Ölministerium: Einigung auf weitere Kürzung der Öl-Förderung

Wien (awp/sda/dpa) - Die OPEC-Staaten wollen weniger Öl fördern. Jetzt könnten nach Angaben eines Landes weitere Staaten den Ölhahn ein klein wenig zudrehen, um die Preise zu steigern.
10.12.2016 17:48

Beim Treffen der Öl-Förderländer in Wien haben sich nach Angaben des nigerianischen Ölministeriums weitere Staaten auf Produktionskürzungen geeinigt. Nach Informationen auf der Twitterseite des Ministeriums vereinbarten die zwölf anwesenden Nicht-OPEC-Länder am Samstag eine Drosselung der Produktion um 612'000 Barrel (je 159 Liter).

Russland will demnach 300'000 Barrel weniger fördern, Mexiko will 100'000 Barrel und Kasachstan 50'000 Barrel aus dem Markt nehmen. Eine offizielle Bestätigung durch die OPEC und weitere beteiligte Staaten fehlte zunächst. In Teilnehmerkreisen kursierten am Samstagnachmittag auch etwas abweichende Zahlen.

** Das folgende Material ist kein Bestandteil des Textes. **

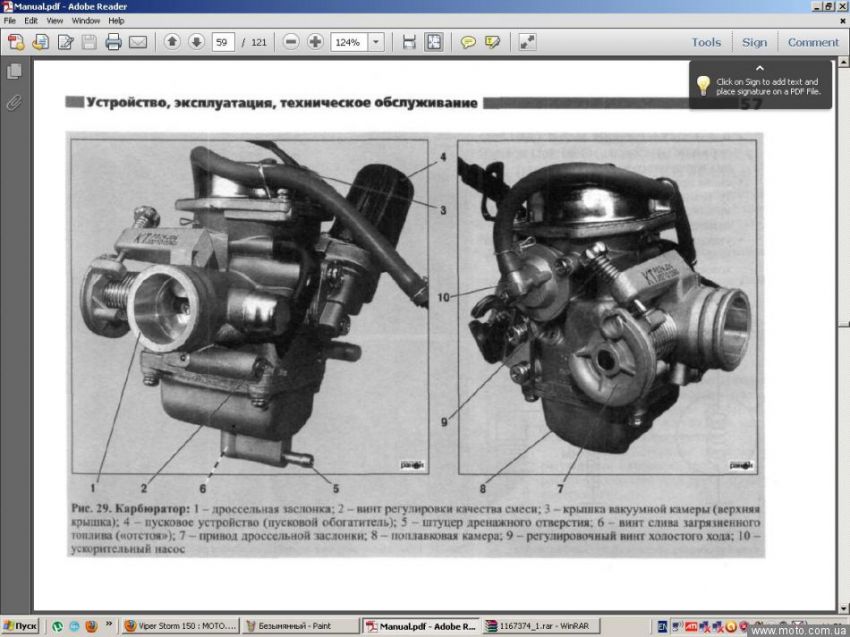Click the Send by email envelope icon

coord(138,42)
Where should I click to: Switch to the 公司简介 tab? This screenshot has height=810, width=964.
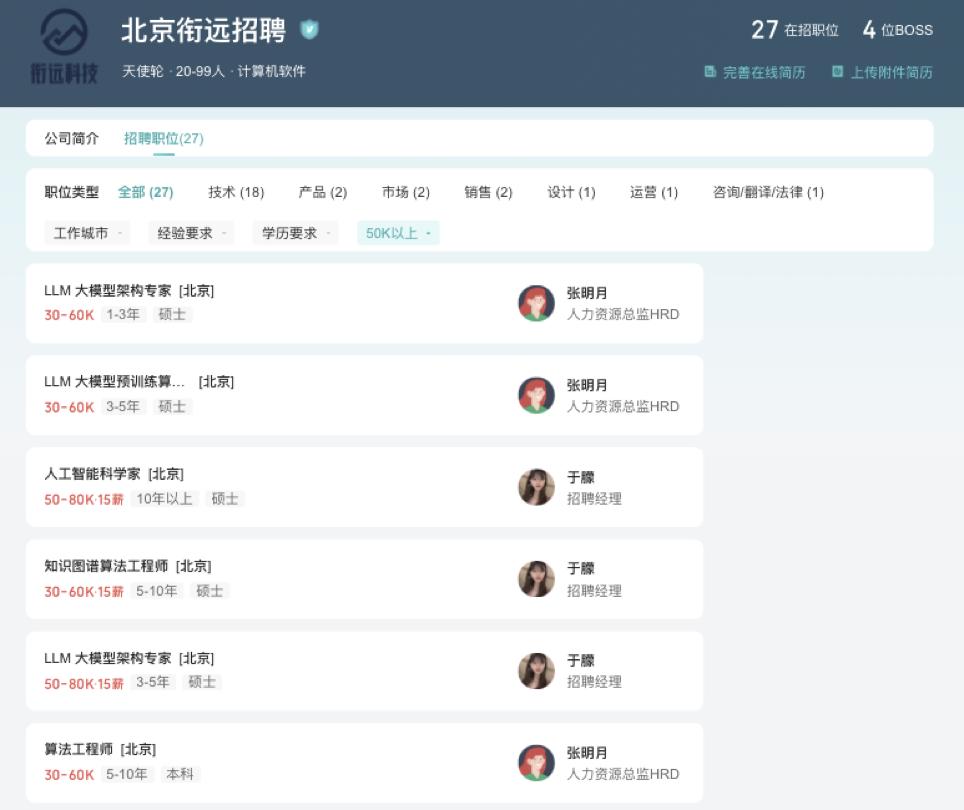(x=72, y=139)
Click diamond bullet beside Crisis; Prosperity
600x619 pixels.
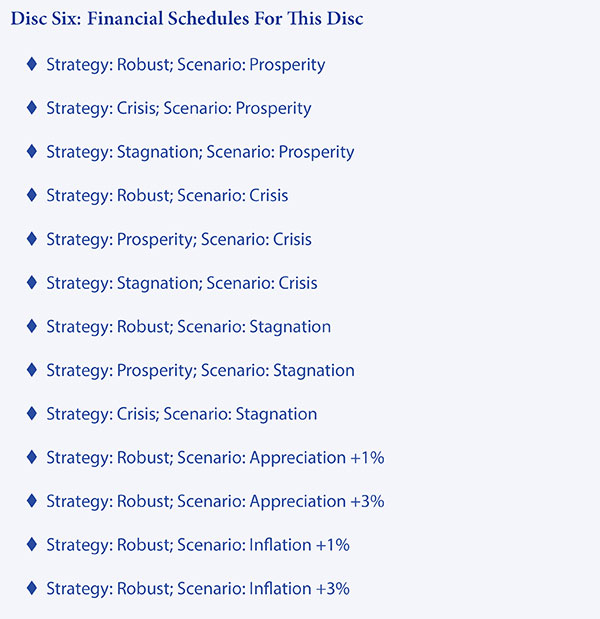point(32,108)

Die Organisation erdölexportierender Staaten (OPEC) hatte ihrerseits bereits Ende November eine Drosselung der Produktion im ersten Halbjahr 2017 um 1,2 Millionen auf 32,5 Millionen Barrel am Tag beschlossen.

Ziel ist es, den Ölpreis wieder in die Höhe zu treiben. Damit würden Benzin und Heizöl für die Konsumenten zumindest kurzfristig wohl teurer. Die Auswirkungen für 2017 insgesamt sind noch unklar. Experten weisen darauf hin, dass trotz dieser Schritte immer noch ein Überangebot an Öl auf dem Weltmarkt herrscht.

"Das ist ein historischer Tag", hatte OPEC-Generalsekretär Mohammed Barkindo vor den Beratungen bereits Optimismus verbreitet. Der Einladung der OPEC waren ein Dutzend Länder wie Russland, Mexiko, Aserbaidschan, Kasachstan und Oman gefolgt.

Bereits nach dem OPEC-Beschluss vom 30. November hatte sich Öl deutlich verteuert. Das Nordsee-Öl der Sorte Brent stieg um rund 15 Prozent auf fast 55 Dollar pro Barrel.

Ein gemeinsames Komitee soll die Einhaltung der Produktionskürzungen überwachen. Es wäre seit 2008 das erste Mal, dass die OPEC wie auch andere Ölförderländer gemeinsam eine Förderkürzung beschliessen. Alle leiden unter dem seit 2014 stark zurückgegangenen Ölpreis, der von mehr als 100 Dollar auf zwischenzeitlich etwa 30 Dollar eingebrochen war.